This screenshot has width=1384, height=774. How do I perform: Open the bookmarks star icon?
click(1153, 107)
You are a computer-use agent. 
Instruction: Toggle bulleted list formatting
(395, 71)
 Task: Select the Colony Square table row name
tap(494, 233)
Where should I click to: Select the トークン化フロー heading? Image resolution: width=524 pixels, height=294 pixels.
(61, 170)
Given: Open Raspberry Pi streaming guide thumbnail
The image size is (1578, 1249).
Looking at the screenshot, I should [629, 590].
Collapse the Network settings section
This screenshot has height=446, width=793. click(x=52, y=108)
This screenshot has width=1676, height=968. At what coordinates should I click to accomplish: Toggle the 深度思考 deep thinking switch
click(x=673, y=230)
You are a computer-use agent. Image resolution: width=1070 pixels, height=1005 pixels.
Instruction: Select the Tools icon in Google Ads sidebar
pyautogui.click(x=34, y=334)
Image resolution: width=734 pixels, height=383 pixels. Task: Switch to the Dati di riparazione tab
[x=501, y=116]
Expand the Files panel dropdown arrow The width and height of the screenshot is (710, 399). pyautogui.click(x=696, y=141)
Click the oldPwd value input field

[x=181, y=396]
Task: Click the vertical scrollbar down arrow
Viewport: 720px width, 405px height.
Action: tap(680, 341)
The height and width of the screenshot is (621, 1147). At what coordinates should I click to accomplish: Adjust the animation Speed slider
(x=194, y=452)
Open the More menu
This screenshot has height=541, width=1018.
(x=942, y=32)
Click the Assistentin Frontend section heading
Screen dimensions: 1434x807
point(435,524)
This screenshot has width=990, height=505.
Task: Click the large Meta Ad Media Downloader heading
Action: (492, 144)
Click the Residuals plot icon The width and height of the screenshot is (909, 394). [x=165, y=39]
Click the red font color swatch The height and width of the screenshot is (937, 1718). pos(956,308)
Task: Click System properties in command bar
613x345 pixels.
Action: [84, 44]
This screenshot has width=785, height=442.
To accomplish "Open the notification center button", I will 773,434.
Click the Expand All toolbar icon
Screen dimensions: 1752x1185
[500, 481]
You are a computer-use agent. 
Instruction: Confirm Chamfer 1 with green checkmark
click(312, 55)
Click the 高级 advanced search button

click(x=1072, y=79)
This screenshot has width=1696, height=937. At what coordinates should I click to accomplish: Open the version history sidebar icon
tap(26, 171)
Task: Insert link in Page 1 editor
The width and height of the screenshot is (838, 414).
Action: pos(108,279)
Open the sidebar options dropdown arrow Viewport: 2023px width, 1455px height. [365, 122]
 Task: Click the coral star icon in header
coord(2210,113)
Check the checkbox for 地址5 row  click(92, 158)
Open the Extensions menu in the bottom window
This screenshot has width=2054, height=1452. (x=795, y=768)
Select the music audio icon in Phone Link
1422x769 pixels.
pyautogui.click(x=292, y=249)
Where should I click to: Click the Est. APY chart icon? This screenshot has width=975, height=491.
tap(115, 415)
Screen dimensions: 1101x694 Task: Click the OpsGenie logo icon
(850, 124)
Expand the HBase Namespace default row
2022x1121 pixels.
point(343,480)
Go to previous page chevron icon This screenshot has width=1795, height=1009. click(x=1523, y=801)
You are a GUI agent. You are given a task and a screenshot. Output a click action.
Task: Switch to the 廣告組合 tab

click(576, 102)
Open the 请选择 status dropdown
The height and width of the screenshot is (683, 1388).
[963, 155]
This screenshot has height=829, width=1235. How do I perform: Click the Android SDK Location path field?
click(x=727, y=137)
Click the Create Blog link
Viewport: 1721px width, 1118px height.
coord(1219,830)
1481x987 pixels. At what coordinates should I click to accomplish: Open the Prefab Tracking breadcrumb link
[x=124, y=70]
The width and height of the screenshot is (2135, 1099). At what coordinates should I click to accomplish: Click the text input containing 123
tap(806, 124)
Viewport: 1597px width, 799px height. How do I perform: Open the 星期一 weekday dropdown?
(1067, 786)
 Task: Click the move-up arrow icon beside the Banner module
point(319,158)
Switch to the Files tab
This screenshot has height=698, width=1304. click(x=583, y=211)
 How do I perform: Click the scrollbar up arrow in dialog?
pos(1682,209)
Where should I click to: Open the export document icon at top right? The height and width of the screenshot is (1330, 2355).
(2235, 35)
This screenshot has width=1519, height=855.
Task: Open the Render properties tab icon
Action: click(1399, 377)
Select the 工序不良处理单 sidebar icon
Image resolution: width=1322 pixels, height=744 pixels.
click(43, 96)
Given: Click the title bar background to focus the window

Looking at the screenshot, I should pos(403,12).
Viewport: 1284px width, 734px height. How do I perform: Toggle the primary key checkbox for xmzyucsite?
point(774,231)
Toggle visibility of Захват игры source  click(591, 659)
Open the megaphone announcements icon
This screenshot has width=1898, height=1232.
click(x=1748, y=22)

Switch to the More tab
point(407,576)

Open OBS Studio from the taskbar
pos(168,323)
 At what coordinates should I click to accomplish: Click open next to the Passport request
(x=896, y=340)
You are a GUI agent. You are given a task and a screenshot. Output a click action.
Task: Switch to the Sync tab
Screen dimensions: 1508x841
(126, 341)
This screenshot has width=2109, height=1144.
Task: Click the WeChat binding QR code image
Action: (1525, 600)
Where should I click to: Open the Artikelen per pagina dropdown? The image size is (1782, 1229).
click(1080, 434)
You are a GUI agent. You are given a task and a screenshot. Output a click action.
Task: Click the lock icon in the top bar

EXERCISE BRIEF => From the first line to the last, transcribe the records exactly.

OUTPUT FOR THIS TASK =>
This screenshot has width=1384, height=774. How do I perform: Open the bookmarks star icon?
click(1153, 107)
You are a computer-use agent. 
Instruction: Toggle bulleted list formatting
(395, 71)
 Task: Select the Colony Square table row name
tap(494, 233)
Where should I click to: Select the トークン化フロー heading? Image resolution: width=524 pixels, height=294 pixels.
(61, 170)
Given: Open Raspberry Pi streaming guide thumbnail
The image size is (1578, 1249).
Looking at the screenshot, I should [629, 590].
Collapse the Network settings section
This screenshot has height=446, width=793. click(x=52, y=108)
This screenshot has width=1676, height=968. At what coordinates should I click to accomplish: Toggle the 深度思考 deep thinking switch
click(x=673, y=230)
You are a computer-use agent. Image resolution: width=1070 pixels, height=1005 pixels.
Instruction: Select the Tools icon in Google Ads sidebar
pyautogui.click(x=34, y=334)
Image resolution: width=734 pixels, height=383 pixels. Task: Switch to the Dati di riparazione tab
[x=501, y=116]
Expand the Files panel dropdown arrow The width and height of the screenshot is (710, 399). pyautogui.click(x=696, y=141)
Click the oldPwd value input field

[x=181, y=396]
Task: Click the vertical scrollbar down arrow
Viewport: 720px width, 405px height.
Action: tap(680, 341)
The height and width of the screenshot is (621, 1147). At what coordinates should I click to accomplish: Adjust the animation Speed slider
(x=194, y=452)
Open the More menu
This screenshot has height=541, width=1018.
(x=942, y=32)
Click the Assistentin Frontend section heading
Screen dimensions: 1434x807
point(435,524)
This screenshot has width=990, height=505.
Task: Click the large Meta Ad Media Downloader heading
Action: (492, 144)
Click the Residuals plot icon The width and height of the screenshot is (909, 394). [x=165, y=39]
Click the red font color swatch The height and width of the screenshot is (937, 1718). pos(956,308)
Task: Click System properties in command bar
613x345 pixels.
Action: [84, 44]
This screenshot has width=785, height=442.
To accomplish "Open the notification center button", I will 773,434.
Click the Expand All toolbar icon
Screen dimensions: 1752x1185
[500, 481]
You are a computer-use agent. 
Instruction: Confirm Chamfer 1 with green checkmark
click(312, 55)
Click the 高级 advanced search button

click(x=1072, y=79)
This screenshot has width=1696, height=937. At what coordinates should I click to accomplish: Open the version history sidebar icon
tap(26, 171)
Task: Insert link in Page 1 editor
The width and height of the screenshot is (838, 414).
Action: pos(108,279)
Open the sidebar options dropdown arrow Viewport: 2023px width, 1455px height. [365, 122]
 Task: Click the coral star icon in header
coord(2210,113)
Check the checkbox for 地址5 row  click(92, 158)
Open the Extensions menu in the bottom window
This screenshot has width=2054, height=1452. (x=795, y=768)
Select the music audio icon in Phone Link
1422x769 pixels.
pyautogui.click(x=292, y=249)
Where should I click to: Click the Est. APY chart icon? This screenshot has width=975, height=491.
tap(115, 415)
Screen dimensions: 1101x694 Task: Click the OpsGenie logo icon
(850, 124)
Expand the HBase Namespace default row
2022x1121 pixels.
point(343,480)
Go to previous page chevron icon This screenshot has width=1795, height=1009. click(x=1523, y=801)
You are a GUI agent. You are given a task and a screenshot. Output a click action.
Task: Switch to the 廣告組合 tab

click(576, 102)
Open the 请选择 status dropdown
The height and width of the screenshot is (683, 1388).
[963, 155]
This screenshot has height=829, width=1235. How do I perform: Click the Android SDK Location path field?
click(x=727, y=137)
Click the Create Blog link
Viewport: 1721px width, 1118px height.
coord(1219,830)
1481x987 pixels. At what coordinates should I click to accomplish: Open the Prefab Tracking breadcrumb link
[x=124, y=70]
The width and height of the screenshot is (2135, 1099). At what coordinates should I click to accomplish: Click the text input containing 123
tap(806, 124)
Viewport: 1597px width, 799px height. How do I perform: Open the 星期一 weekday dropdown?
(1067, 786)
 Task: Click the move-up arrow icon beside the Banner module
point(319,158)
Switch to the Files tab
This screenshot has height=698, width=1304. click(x=583, y=211)
 How do I perform: Click the scrollbar up arrow in dialog?
pos(1682,209)
Where should I click to: Open the export document icon at top right? The height and width of the screenshot is (1330, 2355).
(2235, 35)
This screenshot has width=1519, height=855.
Task: Open the Render properties tab icon
Action: click(1399, 377)
Select the 工序不良处理单 sidebar icon
Image resolution: width=1322 pixels, height=744 pixels.
click(43, 96)
Given: Click the title bar background to focus the window

Looking at the screenshot, I should pos(403,12).
Viewport: 1284px width, 734px height. How do I perform: Toggle the primary key checkbox for xmzyucsite?
point(774,231)
Toggle visibility of Захват игры source  click(591, 659)
Open the megaphone announcements icon
This screenshot has width=1898, height=1232.
click(x=1748, y=22)

Switch to the More tab
point(407,576)

Open OBS Studio from the taskbar
pos(168,323)
 At what coordinates should I click to accomplish: Click open next to the Passport request
(x=896, y=340)
You are a GUI agent. You are given a task and a screenshot. Output a click action.
Task: Switch to the Sync tab
Screen dimensions: 1508x841
(126, 341)
This screenshot has width=2109, height=1144.
Task: Click the WeChat binding QR code image
Action: (1525, 600)
Where should I click to: Open the Artikelen per pagina dropdown? The image size is (1782, 1229).
click(1080, 434)
You are a GUI agent. You are given a task and a screenshot. Output a click action.
Task: Click the lock icon in the top bar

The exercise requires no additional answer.